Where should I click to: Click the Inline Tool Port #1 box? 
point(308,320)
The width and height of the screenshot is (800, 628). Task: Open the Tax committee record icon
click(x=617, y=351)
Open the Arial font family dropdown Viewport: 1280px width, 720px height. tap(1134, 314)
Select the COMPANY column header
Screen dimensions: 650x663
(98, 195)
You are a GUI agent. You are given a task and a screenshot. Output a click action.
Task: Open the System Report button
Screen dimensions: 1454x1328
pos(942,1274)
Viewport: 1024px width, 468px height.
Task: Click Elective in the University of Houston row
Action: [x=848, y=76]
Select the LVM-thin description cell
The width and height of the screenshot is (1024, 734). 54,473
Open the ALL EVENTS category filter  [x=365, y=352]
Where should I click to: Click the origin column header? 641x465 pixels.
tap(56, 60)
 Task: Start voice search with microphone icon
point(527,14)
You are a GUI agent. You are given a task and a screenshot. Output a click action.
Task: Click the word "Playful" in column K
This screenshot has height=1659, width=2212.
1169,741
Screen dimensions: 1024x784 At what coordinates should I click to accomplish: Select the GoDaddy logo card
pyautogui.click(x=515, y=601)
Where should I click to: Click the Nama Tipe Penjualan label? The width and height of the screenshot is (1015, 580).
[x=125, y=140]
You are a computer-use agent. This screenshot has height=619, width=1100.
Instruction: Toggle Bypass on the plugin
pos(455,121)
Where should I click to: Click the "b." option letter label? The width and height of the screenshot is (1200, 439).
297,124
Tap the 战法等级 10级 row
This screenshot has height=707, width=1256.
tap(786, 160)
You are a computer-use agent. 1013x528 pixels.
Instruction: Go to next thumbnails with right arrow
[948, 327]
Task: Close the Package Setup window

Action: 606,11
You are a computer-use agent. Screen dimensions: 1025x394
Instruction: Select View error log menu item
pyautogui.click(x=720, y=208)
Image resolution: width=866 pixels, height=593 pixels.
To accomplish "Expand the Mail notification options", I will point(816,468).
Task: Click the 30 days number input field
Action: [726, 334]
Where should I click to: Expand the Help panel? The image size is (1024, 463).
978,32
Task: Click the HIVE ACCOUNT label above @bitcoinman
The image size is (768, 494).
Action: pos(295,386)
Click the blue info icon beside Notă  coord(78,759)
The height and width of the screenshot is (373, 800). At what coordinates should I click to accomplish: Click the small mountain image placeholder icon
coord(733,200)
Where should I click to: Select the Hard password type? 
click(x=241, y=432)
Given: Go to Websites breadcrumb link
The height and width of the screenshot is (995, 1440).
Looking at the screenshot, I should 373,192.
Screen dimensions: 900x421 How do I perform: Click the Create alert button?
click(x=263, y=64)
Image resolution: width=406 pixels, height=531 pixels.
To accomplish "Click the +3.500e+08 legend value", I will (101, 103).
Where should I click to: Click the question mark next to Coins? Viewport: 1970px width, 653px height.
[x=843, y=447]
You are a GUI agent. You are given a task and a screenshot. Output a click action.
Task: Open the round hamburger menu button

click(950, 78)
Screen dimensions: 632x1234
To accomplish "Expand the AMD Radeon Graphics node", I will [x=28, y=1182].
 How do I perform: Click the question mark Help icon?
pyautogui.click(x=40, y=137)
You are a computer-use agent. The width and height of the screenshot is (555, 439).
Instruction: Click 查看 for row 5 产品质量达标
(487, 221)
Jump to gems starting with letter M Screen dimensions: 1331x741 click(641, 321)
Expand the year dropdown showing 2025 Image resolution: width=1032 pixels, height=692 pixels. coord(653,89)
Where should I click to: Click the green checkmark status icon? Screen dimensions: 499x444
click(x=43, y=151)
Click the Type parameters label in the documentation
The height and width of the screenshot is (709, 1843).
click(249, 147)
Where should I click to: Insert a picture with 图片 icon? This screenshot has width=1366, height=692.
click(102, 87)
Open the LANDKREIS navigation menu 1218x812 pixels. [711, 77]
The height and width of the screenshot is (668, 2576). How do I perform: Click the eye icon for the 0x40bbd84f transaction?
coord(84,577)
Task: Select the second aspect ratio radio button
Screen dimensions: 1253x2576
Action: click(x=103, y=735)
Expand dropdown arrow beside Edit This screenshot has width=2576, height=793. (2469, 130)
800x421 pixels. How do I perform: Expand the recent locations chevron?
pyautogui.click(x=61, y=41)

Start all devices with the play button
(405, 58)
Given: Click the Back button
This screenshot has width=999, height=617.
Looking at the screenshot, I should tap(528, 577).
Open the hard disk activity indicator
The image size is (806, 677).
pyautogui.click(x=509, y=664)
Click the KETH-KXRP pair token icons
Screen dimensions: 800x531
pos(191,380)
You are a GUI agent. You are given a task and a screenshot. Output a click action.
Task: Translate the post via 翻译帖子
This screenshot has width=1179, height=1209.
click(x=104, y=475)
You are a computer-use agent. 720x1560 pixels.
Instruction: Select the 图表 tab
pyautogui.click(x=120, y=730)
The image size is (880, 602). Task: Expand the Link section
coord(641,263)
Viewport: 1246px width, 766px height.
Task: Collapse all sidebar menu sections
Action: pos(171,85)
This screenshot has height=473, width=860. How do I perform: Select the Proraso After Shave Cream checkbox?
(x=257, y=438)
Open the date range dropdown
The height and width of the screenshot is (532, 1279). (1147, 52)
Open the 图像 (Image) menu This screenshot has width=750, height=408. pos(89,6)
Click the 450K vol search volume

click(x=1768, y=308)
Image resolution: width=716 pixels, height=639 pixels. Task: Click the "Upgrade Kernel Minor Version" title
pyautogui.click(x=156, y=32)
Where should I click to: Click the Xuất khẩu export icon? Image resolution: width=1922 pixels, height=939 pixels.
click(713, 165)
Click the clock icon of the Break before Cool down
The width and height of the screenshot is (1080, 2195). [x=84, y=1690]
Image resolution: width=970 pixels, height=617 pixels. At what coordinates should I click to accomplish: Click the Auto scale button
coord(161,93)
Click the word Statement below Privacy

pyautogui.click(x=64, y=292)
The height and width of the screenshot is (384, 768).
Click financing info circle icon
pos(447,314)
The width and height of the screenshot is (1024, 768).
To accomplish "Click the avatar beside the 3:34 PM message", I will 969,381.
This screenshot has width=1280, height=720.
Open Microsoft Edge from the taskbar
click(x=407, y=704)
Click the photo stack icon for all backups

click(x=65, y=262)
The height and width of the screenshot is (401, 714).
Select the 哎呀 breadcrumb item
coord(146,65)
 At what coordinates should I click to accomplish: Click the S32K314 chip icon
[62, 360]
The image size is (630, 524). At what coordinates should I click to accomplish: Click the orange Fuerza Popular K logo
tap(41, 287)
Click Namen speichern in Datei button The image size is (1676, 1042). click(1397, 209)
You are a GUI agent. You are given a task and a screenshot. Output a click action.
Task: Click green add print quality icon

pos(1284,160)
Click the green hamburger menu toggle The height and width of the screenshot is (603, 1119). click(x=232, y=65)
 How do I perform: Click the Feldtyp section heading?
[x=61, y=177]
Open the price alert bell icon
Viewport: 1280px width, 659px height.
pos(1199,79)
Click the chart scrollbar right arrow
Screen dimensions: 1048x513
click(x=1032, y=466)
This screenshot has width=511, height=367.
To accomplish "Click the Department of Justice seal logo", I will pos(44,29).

################

__REQUIREMENT__
Work out how many lines contain the word "beside" in the records, and answer with the number only.

__REPLY__
3